August 2023 has proven to be a particularly difficult month for U.S. government debt, with over a week remaining. According to a Bloomberg index of Treasurys, the total return for this month stands at -1.9475%, marking one of the worst performances since February.
The rise in ten and thirty-year Treasury yields since April has contributed to this decline. Traders and investors have been reassessing the strength of the U.S. economy and factoring in higher real rates over an extended period. As a result, Treasury yields have been increasing, signaling a trend of selling off the underlying maturities.
It is worth noting that this challenging situation is reminiscent of the run-up to the regional banking crisis observed in February.
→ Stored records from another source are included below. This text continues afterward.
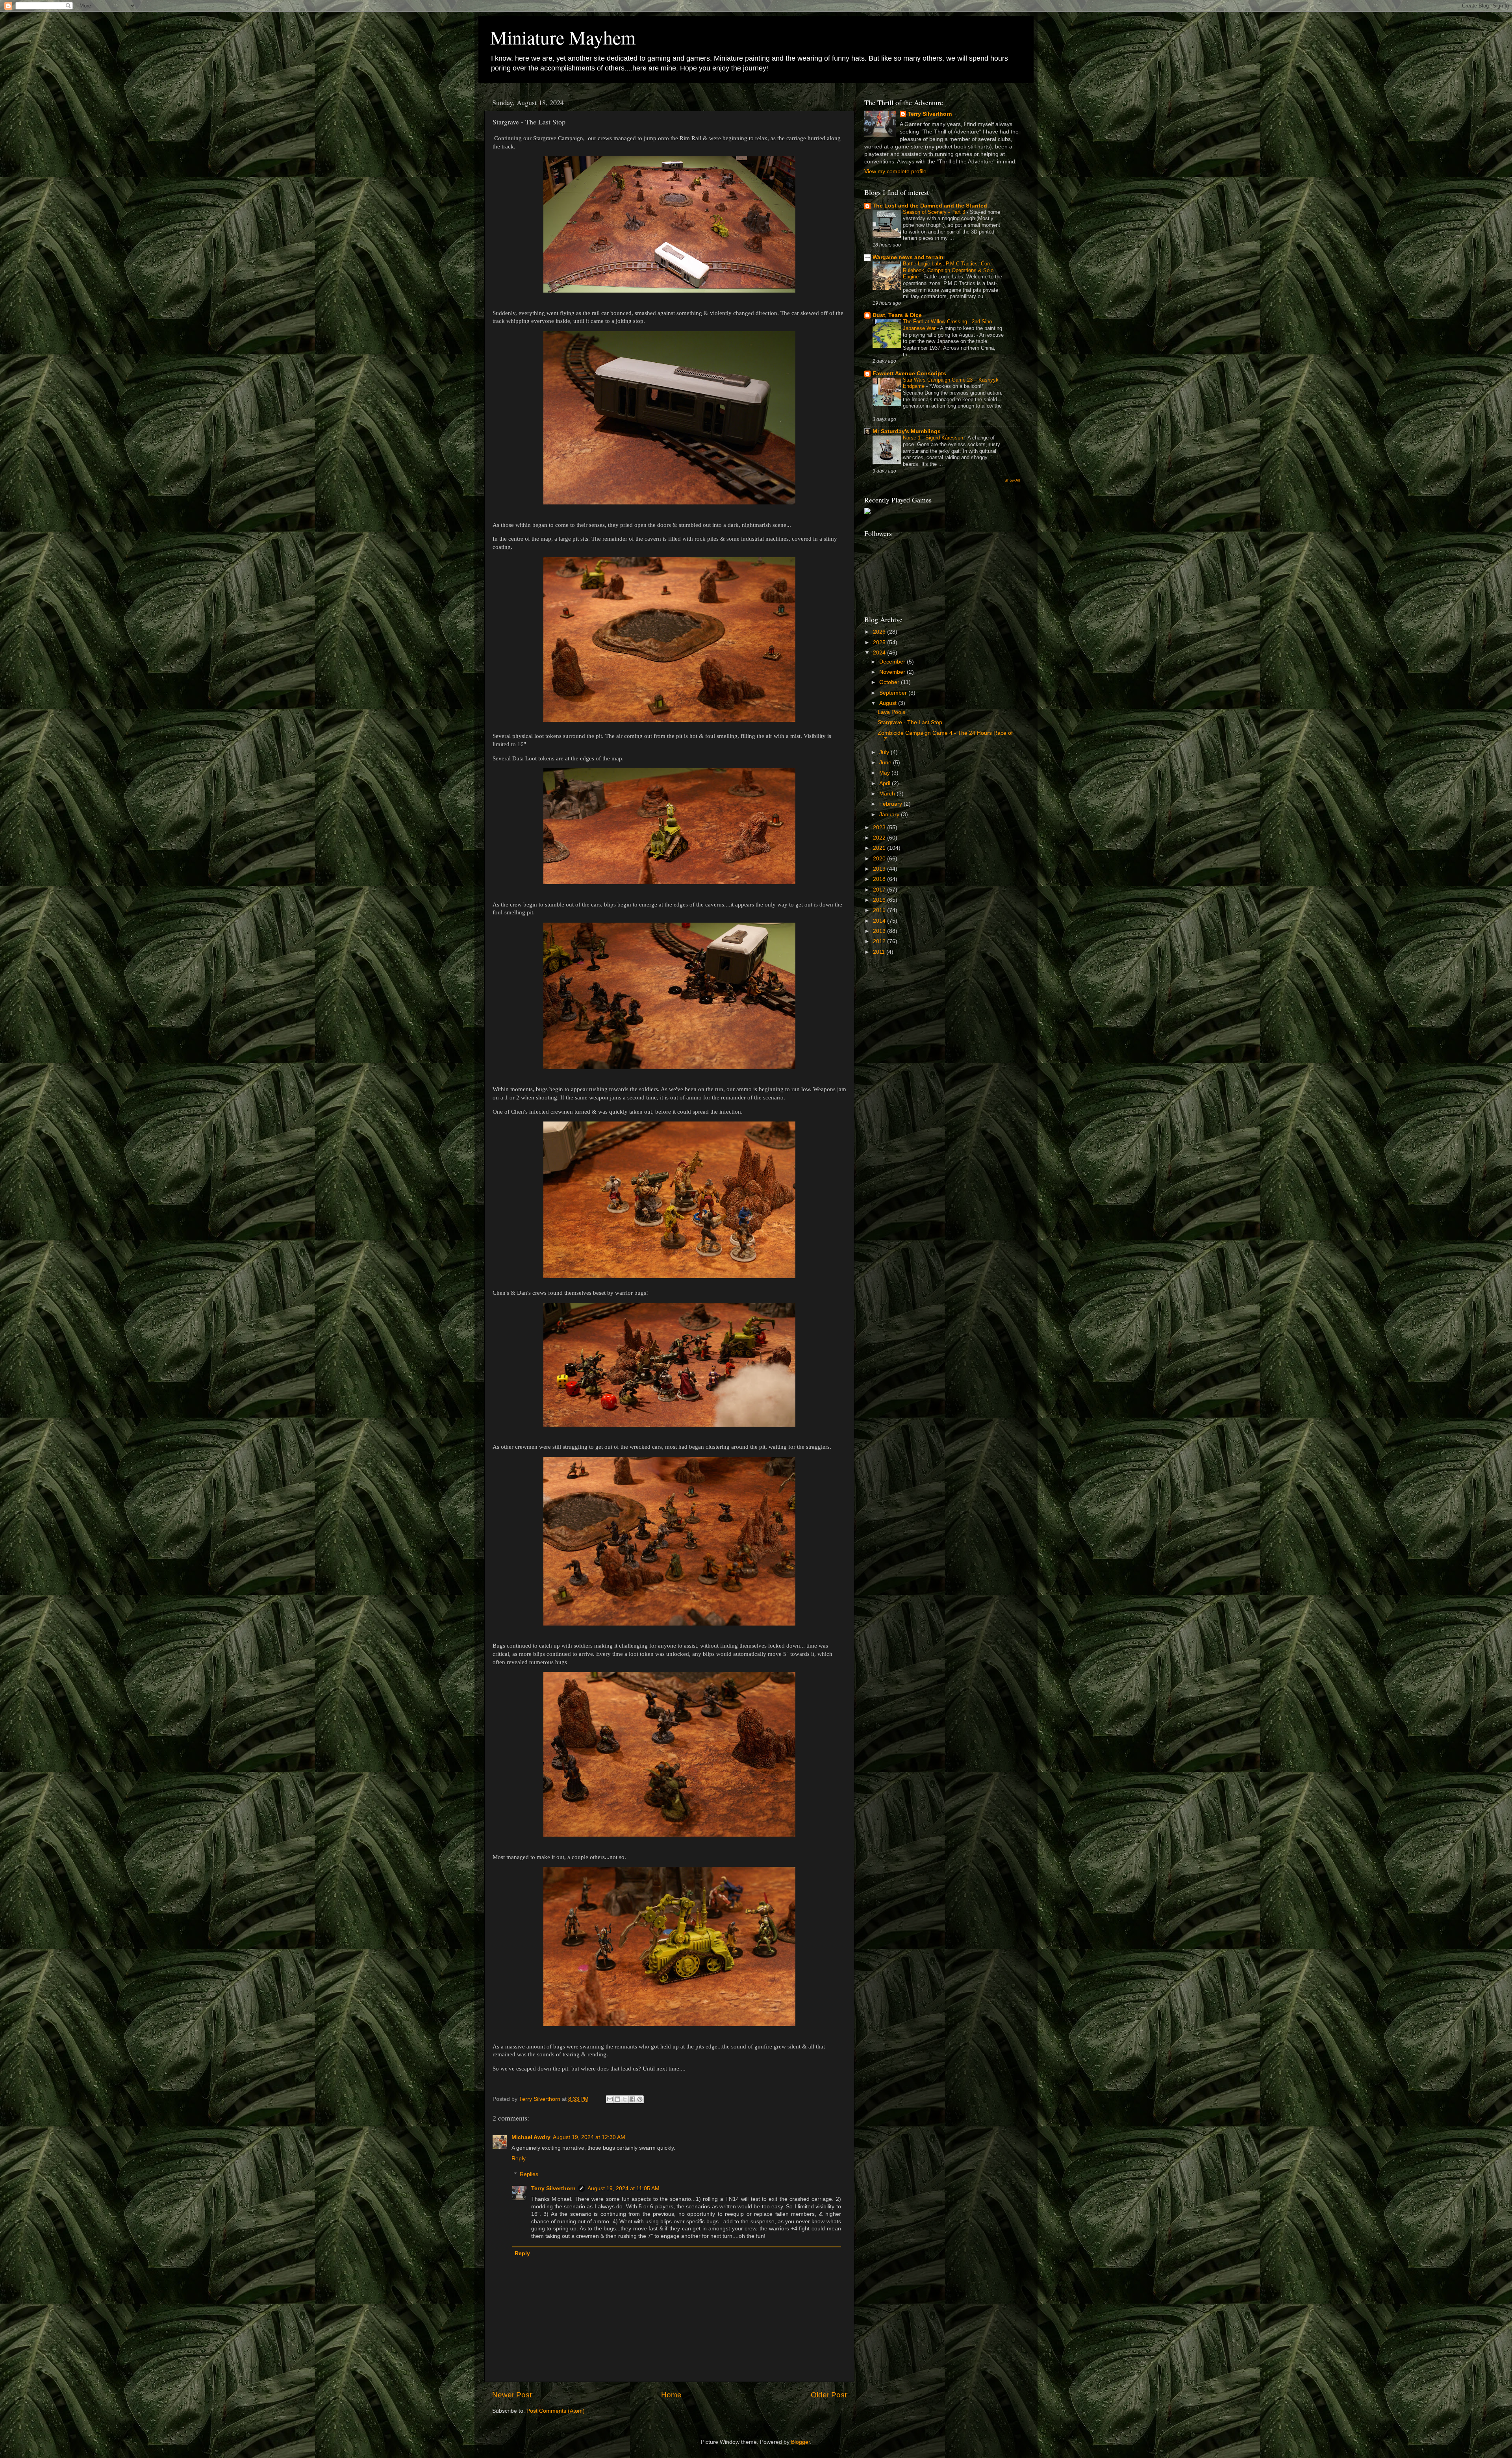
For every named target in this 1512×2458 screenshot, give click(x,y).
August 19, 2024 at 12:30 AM (589, 2137)
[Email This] (610, 2099)
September (893, 693)
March (888, 794)
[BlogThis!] (617, 2099)
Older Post (829, 2395)
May (885, 773)
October (890, 682)
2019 (880, 869)
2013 (880, 931)
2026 (880, 632)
Signs of Economic Overheating Drive Up Yields
In a recent note, macro strategist Will Compernolle discussed the signs of economic overheating that have led to an increase in yields. Compernolle explained that this jump in yields can be attributed to two main factors: the growing belief that the Federal Reserve will pause longer than originally anticipated, and modest increases in medium-to-long term inflation expectations.
Compernolle stated that the rise in yields observed in August aligns with previous forecasts, which predicted a potential upside risk to rates at the long end of the curve. However, he acknowledged that the curve has now shifted away from confidently pricing a soft landing, leaning more towards a “no landing” scenario.
Despite this shift, fed funds futures trading still suggests an expectation for rate cuts in the near future. Compernolle believes that rates at the shorter end of the curve still have room to rise.
Looking ahead, all eyes are on Federal Reserve Chairman Jerome Powell’s upcoming speech at the Jackson Hole symposium. Market participants hope that Powell’s remarks will provide insight into how policy makers view the long-term prospects of the U.S. economy.
Tuesday Afternoon Market Update
As of Tuesday afternoon, 10- and 30-year yields have retreated from their highest closing levels in years: November 6, 2007, and April 27, 2011, respectively. Concurrently, U.S. stocks are experiencing a mostly downward trend, following Monday’s declines: a month-to-date decrease of approximately 3.11% for Dow Industrials DJIA, 4.1% for the S&P 500 SPX, and 5.9% for the Nasdaq Composite COMP.